Our christmas holydays were spent in matrimonial visiting among our friends, while it should have been spent in running away to Canada, for our liberty. But freedom was little thought of by us, for several months after marriage. I often look back to that period even now as one of the most happy seasons of my life; notwithstanding all the contaminating and heartrending features with which the horrid system of slavery is marked, and must carry with it to its final grave, yet I still look back to that season with sweet remembrance and pleasure, that yet hath power to charm and drive back dull cares which have been accumulated by a thousand painful recollections of slavery. Malinda was to me an affectionate wife. She was with me in the darkest hours of adversity. She was with me in sorrow, and joy, in fasting and feasting, in trial and persecution, in sickness and health, in sunshine and in shade.
Henry Bibb’s memories were the stuff of dreams, but they would be followed by memories that were the stuff of nightmares. On Christmas Day, 1837, Bibb successfully escaped bondage by fleeing from Kentucky to Indiana and then to Cincinnati. He would spend several year seeking to secure freedom for his wife and their children. However, his attempts fell into a cycle of family reunion, then freedom seeking, then capture and recapture.

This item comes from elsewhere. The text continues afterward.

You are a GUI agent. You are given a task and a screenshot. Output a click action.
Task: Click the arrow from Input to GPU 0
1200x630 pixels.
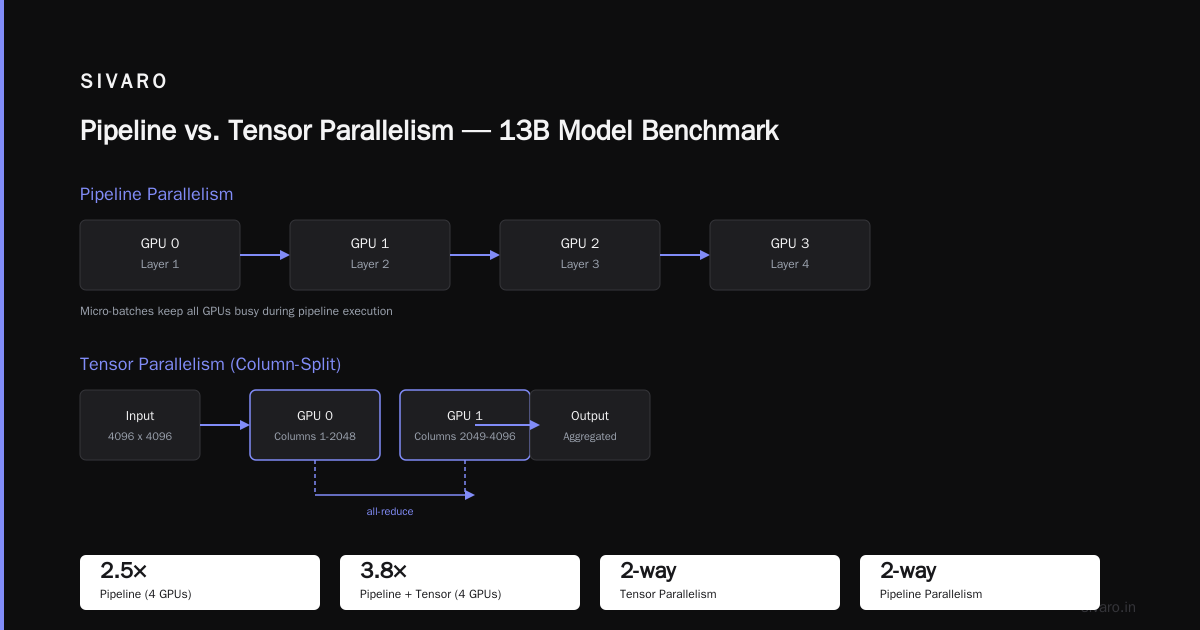(x=225, y=425)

Bibb was eventually able to gain freedom for himself, but his wife remained in slavery despite all of his efforts.
Bibb would later be heartbroken by saddening news:
So in the winter of 1845, I resolved to go back to Kentucky, my native State, to see if I could hear anything from my family. And against the advice of all my friends, I went back to Cincinnati, where I took passage on board of a Southern steamboat to Madison, in the State of Indiana, which was only ten miles from where Wm. Gatewood lived, who was my former owner. No sooner had I landed in Madison, than I learned, on inquiry, and from good authority, that my wife was living in a state of adultery with her master, and had been for the last three years. This message she sent back to Kentucky, to her mother and friends. She also spoke of the time and manner of our separation by Deacon Whitfield, my being taken off by the Southern blacklegs,to where she knew not; and that she had finally given me up. The child she said was still with her.
Whitfield had sold her to this man for the above purposes at a high price, and she was better used than ordinary slaves. This was a death blow to all my hopes and pleasant plans. While I was in Madison I hired a white man to go over to Bedford, in Kentucky, where my mother was then living, and bring her over into a free State to see me. I hailed her approach with unspeakable joy. She informed me too, on inquiring whether my family had ever been heard from, that the report which I had just heard in relation to Malinda was substantially true, for it was the same message that she had sent to her mother and friends. And my mother thought, it was no use for me to run any more risks, or to grieve myself any more about her.
From that time I gave her into the hands of an all-wise Providence. As she was then living with another man, I could no longer regard her as my wife. After all the sacrifices, sufferings, and risks which I had run, striving to rescue her from the grasp of slavery; every prospect and hope was cut off. She has ever since been regarded as theoretically and practically dead to me as a wife, for she was living in a state of adultery, according to the law of God and man.
Poor unfortunate woman, I bring no charge of it against her, for I know not all the circumstances connected with the case. It is consistent with slavery, however, to suppose that she became reconciled to it, from the fact of her sending word back to her friends and relatives that she was much better treated than she had ever been before, and that she had also given me up.
Henry Bibb did go on to marry again, to abolitionist Mary Miles in 1848. He never saw Malinda again.